Windrider (alternatively worded as Wind Rider and also known as Making Waves) is a 1986 Australian romantic comedy film directed by Vincent Monton and starring Tom Burlinson, Nicole Kidman, and Bud Tingwell. It was filmed in Perth, Western Australia, Australia.

Plot
Stewart "P.C." Simpson (Burlinson) lives in a magnificent beachfront home, and is an enthusiastic windsurfer, indulging his passion for windsurfing on a daily basis. His wealthy father (Tingwell) may fault P.C.'s inconsistency in working within the company he owns, but can appreciate his son's remarkable abilities on the waves. With the help of his father's company's engineer Howard (Chilvers), P.C. develops a high tech sailboard for the coming world windsurfing championship.
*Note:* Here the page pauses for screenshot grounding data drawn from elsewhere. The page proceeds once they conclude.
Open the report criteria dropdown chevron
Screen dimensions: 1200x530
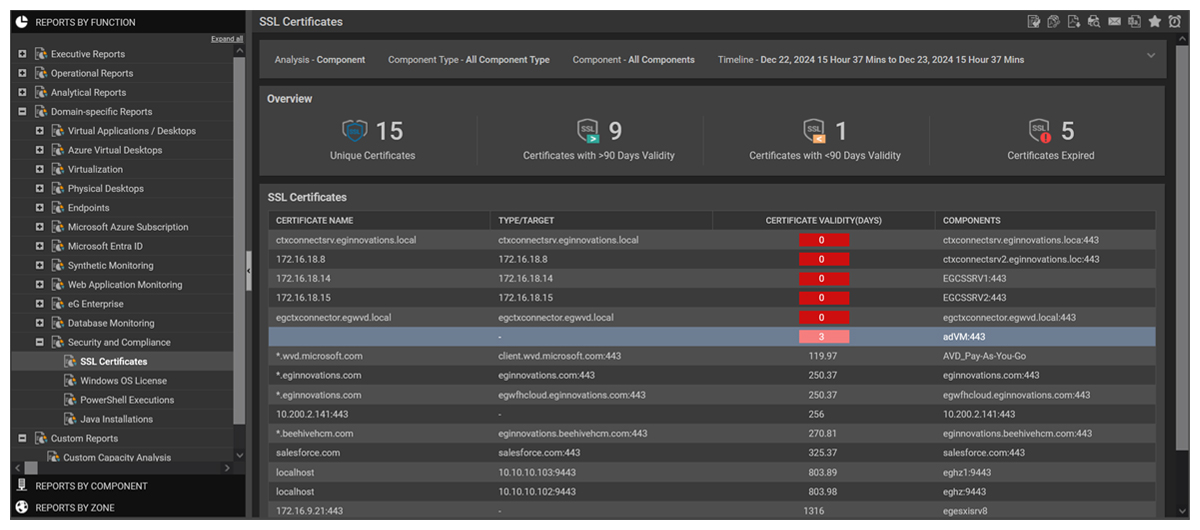click(1151, 56)
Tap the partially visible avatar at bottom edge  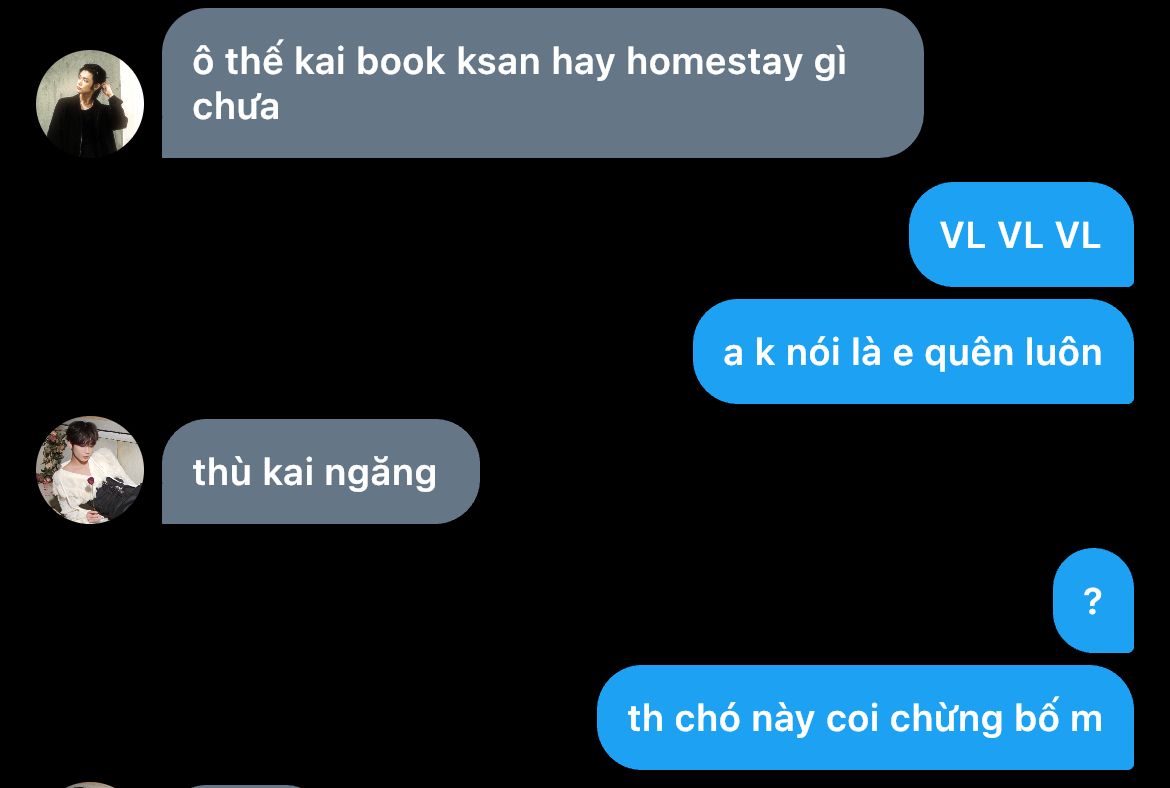click(90, 785)
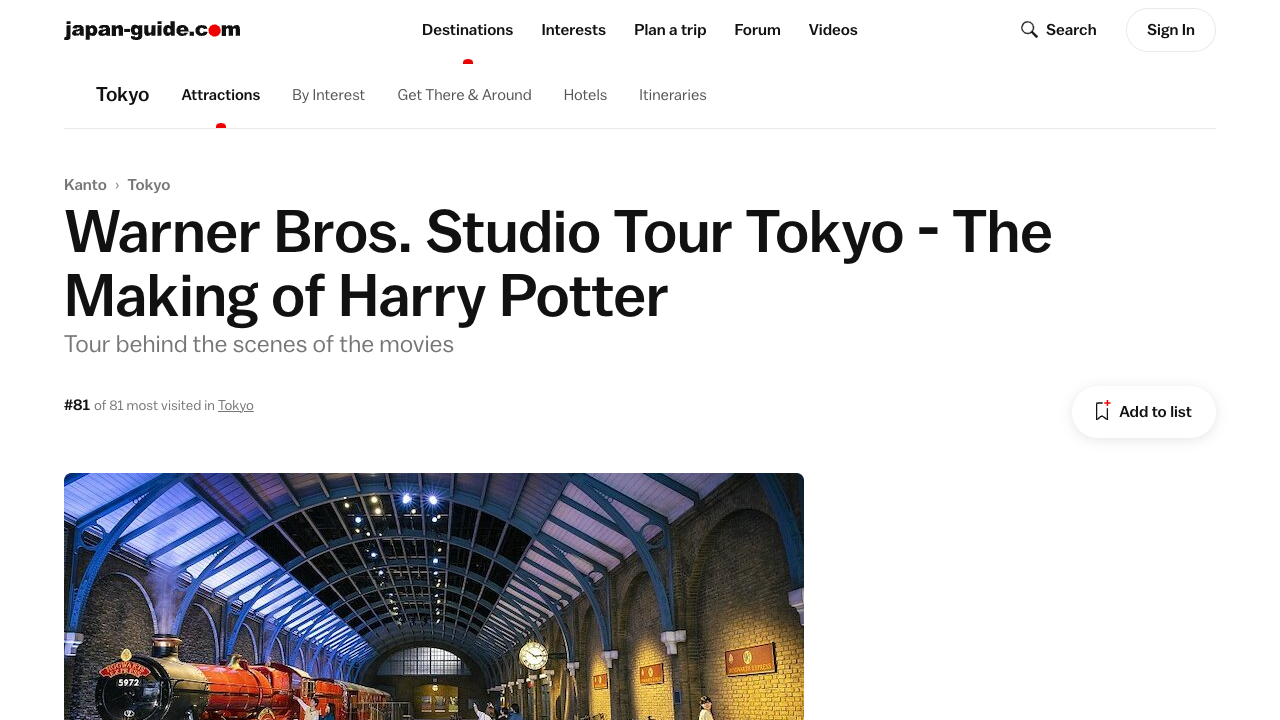
Task: Switch to the Hotels tab
Action: [x=585, y=95]
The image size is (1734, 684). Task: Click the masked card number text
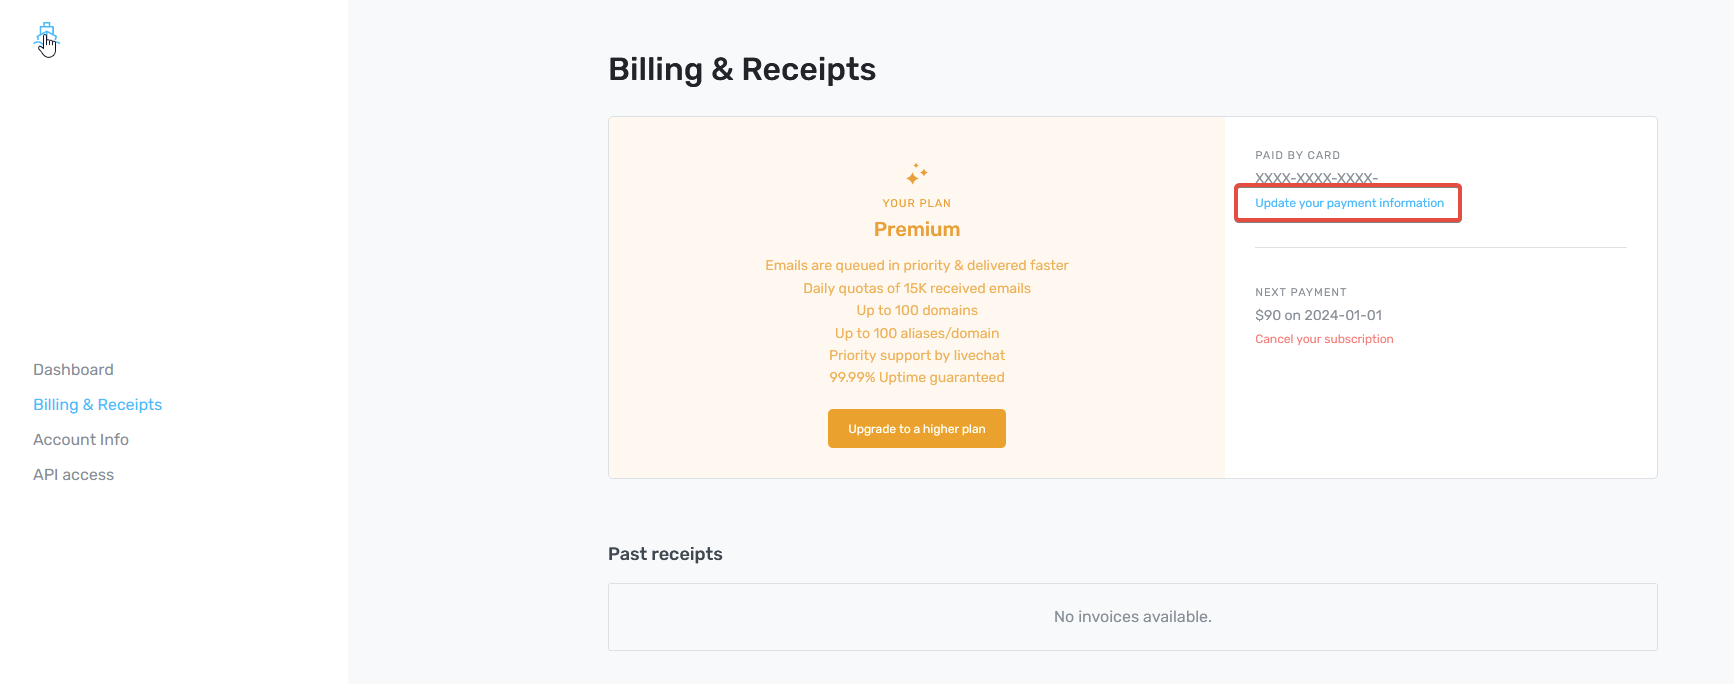[1316, 178]
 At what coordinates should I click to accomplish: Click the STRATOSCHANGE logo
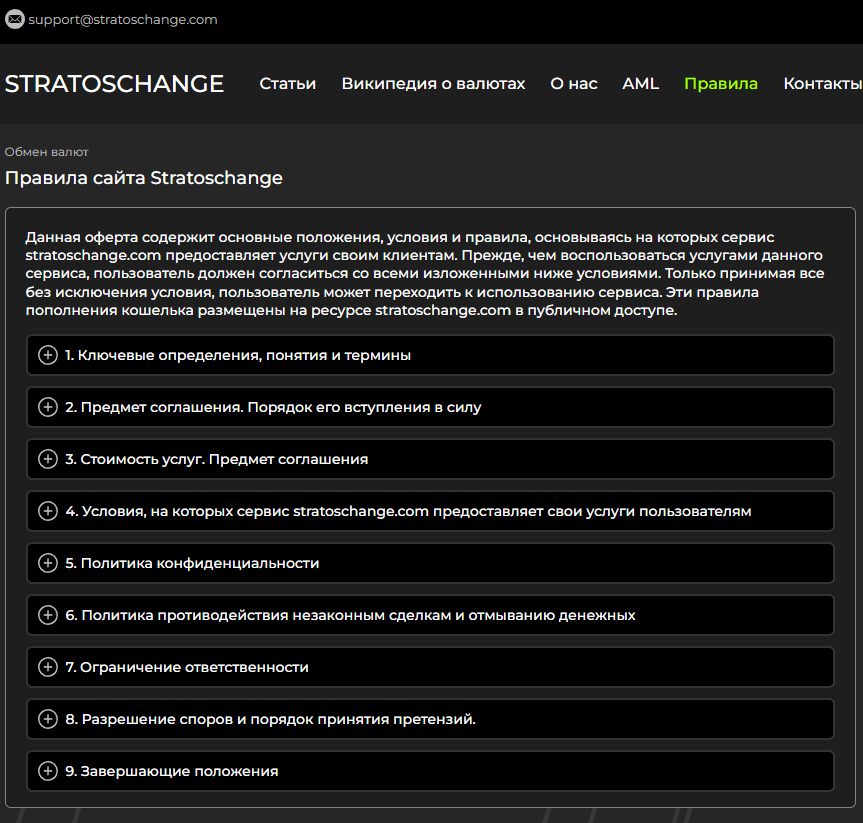point(114,84)
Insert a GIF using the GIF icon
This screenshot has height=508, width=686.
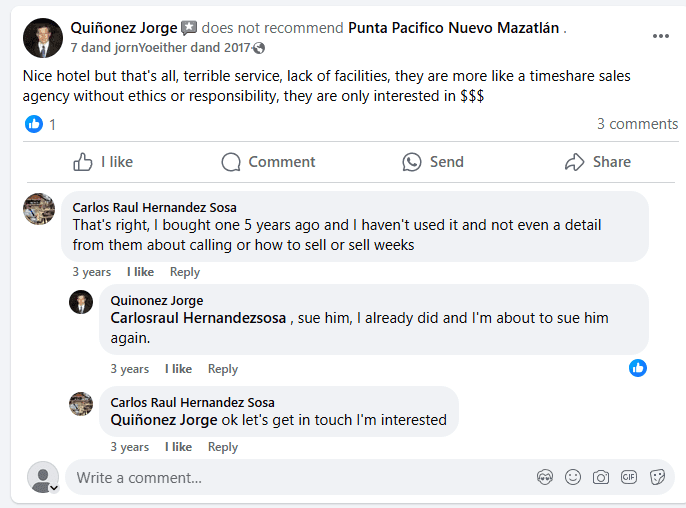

Meanwhile, Jade (Kidman) is a rock singer who starts a relationship with P.C., but as their romance blooms, sport, friends and the upcoming championship become secondary.

Cast
 Tom Burlinson as Stewart P.C. Simpson
 Nicole Kidman as Jade
 Bud Tingwell as Stewart Simpson Senior
 Jill Perryman as Miss Dodge
 Simon Chilvers as Howard
 Kim Bullard as Coyote
 Stig Wemyss as Ratso
 Mark Williams as Mangles
 Alastair Cummings as Rabbit
 Robin Miller as Wally
 Matt Parkinson as Lurch
 Lorraine Webster as Mud
 John Ryan as McBride
 Lance Karapetcoff as King
 Ric Whittle as Ross
 Penny Brown as Kate
 Alistair Browning as Cram

Production
The movie was the first film directed by experienced cinematographer Vince Monton. Monton later said he felt the film was too adult (it received an M rating) when it should have been aimed at 13-year olds.

In an interview, Kidman stated was attracted to the role of Jade because the character was older.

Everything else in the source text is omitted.